Document extract:
166 Juswantedtono I’m going back to studying, this meme just made procrastinating not fun
118 All-TimeGringo Reasons this rings so true even though it's just unscientific pop psych garbage lifted from a copy of Marie Claire: 1. Traumatized people often have low self-esteem which biases them towards blaming themselves for all their problems - or believing others who do the same. 2. Victimizers will believe anything that puts the blame for the problems they've caused on someone else. 3. Everyone else wants an excuse not to help the traumatized - it's their own fault they aren't healed.
108 smash__lampjaw This is too real. I've been in therapy for a few years, just started seeing a new therapist like 8 months ago because I wasn't making progress with my previous one. After about 4 sessions with this new guy he was like, "I have to point out something I've noticed, you frequently bring up really traumatic things that have happened to you." I was like, "yeah, this is therapy, isn't that what you do? Reference the shit you went through and how it affected you?" He was like, "yeah that can be helpful and it's important to recognize it, but the point isn't to find the source of the trauma and say 'ok there it is, end of story', it's to identify how you react to the trauma and change the way you react to it." It seems really obvious now but that was mindblowing at the time. It's just really easy to blame the way you feel and how you react to those feelings on trauma.

Work request: In the comment thread, how many sessions had the commenter had with the new therapist before he pointed out something he'd noticed?

Study material:
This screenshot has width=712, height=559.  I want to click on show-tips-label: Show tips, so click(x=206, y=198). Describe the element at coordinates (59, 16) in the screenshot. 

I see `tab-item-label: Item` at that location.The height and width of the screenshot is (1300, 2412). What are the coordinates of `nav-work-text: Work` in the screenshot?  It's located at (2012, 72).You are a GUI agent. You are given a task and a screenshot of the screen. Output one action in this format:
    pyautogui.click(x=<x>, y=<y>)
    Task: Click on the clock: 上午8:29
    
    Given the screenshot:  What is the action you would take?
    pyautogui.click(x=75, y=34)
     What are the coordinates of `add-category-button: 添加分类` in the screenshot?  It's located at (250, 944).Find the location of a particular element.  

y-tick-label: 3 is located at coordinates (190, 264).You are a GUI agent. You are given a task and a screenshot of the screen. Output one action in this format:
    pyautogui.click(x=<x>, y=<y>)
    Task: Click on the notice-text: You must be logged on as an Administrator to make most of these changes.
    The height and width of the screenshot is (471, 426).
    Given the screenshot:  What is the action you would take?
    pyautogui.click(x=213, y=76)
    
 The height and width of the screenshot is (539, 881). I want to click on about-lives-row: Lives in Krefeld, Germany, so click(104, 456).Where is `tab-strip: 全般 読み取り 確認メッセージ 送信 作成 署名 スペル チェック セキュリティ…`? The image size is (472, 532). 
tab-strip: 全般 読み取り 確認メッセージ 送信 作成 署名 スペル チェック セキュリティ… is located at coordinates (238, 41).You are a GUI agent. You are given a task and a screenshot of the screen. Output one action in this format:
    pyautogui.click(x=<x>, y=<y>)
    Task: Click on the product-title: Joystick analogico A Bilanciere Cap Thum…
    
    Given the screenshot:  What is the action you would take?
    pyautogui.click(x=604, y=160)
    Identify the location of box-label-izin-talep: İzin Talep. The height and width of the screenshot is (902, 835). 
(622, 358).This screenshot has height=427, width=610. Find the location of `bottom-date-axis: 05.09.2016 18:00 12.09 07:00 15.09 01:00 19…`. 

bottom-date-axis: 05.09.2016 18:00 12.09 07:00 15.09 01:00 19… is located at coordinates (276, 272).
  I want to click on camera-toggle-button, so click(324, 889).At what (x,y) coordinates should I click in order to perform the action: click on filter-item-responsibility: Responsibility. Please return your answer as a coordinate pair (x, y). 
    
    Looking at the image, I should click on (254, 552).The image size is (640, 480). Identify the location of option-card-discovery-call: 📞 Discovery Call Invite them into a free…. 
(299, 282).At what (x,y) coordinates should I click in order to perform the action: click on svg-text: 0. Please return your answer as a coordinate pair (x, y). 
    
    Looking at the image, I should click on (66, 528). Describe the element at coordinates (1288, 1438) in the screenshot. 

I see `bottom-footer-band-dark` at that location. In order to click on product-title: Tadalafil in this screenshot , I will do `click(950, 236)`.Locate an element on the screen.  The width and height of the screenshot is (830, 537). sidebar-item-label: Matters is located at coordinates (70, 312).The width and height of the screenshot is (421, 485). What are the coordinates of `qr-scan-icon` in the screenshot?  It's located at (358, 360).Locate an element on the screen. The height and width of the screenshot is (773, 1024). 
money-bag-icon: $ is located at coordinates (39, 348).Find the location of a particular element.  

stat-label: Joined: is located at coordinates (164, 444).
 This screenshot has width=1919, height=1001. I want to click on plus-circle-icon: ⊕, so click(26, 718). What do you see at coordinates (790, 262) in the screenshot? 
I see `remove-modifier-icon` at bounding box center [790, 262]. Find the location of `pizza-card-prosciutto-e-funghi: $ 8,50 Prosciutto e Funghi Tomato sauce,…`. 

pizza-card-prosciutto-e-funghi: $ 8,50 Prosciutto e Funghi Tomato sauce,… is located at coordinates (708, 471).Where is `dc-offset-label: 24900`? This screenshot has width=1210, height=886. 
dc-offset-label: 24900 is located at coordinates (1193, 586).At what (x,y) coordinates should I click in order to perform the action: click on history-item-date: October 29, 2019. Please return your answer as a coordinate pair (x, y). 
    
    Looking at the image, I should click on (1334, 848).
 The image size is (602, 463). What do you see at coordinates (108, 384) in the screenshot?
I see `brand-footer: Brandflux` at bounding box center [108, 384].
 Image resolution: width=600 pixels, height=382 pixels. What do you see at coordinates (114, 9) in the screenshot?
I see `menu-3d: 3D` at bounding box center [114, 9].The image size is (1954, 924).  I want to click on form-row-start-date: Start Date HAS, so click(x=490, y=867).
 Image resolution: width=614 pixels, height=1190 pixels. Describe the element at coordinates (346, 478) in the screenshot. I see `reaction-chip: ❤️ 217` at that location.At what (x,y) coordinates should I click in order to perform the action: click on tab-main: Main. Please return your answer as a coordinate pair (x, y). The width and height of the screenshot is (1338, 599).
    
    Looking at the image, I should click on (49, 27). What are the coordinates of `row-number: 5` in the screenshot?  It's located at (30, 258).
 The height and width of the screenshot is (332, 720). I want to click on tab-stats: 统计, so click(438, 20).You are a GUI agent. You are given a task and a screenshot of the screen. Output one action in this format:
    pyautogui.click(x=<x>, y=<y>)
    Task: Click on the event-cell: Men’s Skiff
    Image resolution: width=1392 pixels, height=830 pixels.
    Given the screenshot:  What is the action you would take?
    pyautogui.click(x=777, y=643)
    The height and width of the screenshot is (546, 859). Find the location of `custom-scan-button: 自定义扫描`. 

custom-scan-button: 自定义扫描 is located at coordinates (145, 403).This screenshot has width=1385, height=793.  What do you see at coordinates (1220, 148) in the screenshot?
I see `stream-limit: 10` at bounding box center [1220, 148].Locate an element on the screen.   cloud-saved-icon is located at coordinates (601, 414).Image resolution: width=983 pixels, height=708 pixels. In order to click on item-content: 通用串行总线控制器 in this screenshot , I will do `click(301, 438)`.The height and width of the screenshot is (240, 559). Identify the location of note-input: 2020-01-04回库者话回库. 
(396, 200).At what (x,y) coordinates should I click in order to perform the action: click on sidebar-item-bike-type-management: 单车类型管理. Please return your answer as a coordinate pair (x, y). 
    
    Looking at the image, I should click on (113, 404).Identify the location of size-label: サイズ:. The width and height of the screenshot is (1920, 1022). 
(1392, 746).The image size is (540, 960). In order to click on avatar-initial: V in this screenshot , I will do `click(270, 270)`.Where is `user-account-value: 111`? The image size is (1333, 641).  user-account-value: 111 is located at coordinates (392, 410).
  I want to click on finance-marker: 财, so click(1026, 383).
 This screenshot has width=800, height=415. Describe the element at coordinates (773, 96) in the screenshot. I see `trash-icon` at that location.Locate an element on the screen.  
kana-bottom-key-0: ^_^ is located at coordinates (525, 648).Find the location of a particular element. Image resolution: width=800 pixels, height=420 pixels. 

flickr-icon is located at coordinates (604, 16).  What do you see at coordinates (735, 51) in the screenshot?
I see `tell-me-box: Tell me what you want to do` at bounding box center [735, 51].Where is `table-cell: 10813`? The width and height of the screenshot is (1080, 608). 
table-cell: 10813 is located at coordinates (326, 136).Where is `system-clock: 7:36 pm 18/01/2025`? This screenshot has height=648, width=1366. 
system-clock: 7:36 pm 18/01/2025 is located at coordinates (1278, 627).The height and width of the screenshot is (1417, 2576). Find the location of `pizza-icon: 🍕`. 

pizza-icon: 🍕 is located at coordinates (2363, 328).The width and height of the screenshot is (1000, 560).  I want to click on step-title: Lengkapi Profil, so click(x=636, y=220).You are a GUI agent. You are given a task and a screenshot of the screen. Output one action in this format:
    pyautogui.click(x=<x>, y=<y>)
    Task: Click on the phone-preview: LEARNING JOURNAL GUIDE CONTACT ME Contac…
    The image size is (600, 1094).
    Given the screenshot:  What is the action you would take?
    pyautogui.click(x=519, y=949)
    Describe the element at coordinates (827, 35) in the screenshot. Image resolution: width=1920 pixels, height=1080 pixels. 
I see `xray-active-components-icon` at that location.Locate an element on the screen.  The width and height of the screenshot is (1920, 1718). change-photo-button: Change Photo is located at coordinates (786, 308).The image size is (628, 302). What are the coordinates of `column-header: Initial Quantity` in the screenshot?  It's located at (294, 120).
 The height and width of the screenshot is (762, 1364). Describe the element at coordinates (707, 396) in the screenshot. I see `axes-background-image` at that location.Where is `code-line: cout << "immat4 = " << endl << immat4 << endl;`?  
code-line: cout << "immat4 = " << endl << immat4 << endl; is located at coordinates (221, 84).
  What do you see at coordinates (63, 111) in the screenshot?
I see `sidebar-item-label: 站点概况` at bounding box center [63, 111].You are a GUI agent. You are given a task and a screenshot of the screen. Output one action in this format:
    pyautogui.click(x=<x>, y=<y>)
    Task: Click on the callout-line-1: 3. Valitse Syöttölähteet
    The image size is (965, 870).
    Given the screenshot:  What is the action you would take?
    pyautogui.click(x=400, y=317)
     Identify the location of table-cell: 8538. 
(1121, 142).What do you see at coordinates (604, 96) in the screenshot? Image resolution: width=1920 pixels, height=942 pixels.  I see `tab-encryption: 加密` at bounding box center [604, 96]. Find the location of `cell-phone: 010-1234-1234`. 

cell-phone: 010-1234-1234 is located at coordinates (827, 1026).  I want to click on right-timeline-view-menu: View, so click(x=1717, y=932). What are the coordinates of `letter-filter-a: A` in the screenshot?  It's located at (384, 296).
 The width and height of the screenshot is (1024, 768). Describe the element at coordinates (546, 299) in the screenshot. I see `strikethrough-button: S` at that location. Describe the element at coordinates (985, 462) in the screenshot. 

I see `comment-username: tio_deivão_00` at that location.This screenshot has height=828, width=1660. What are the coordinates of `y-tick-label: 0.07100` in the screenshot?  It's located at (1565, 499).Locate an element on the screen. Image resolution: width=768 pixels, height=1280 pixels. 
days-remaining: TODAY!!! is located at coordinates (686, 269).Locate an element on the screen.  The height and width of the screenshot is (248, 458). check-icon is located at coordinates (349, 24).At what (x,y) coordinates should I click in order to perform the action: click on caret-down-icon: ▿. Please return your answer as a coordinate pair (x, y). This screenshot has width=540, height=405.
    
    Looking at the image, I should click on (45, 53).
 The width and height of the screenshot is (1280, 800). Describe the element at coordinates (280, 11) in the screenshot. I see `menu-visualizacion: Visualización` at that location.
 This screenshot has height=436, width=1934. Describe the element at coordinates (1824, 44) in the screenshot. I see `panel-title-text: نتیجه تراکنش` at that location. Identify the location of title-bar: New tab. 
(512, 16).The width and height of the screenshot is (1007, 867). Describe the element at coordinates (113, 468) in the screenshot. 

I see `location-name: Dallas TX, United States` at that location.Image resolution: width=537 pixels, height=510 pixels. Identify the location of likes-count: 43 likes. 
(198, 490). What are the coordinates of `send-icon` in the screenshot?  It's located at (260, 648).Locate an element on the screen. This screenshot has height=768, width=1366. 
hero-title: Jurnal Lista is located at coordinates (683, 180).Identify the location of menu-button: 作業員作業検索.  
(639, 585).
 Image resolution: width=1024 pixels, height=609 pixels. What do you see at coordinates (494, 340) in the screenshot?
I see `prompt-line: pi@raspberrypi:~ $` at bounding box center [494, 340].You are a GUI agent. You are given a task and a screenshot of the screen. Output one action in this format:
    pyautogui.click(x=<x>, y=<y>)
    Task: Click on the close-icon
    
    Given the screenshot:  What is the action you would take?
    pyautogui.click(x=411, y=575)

Answer section: About four sessions.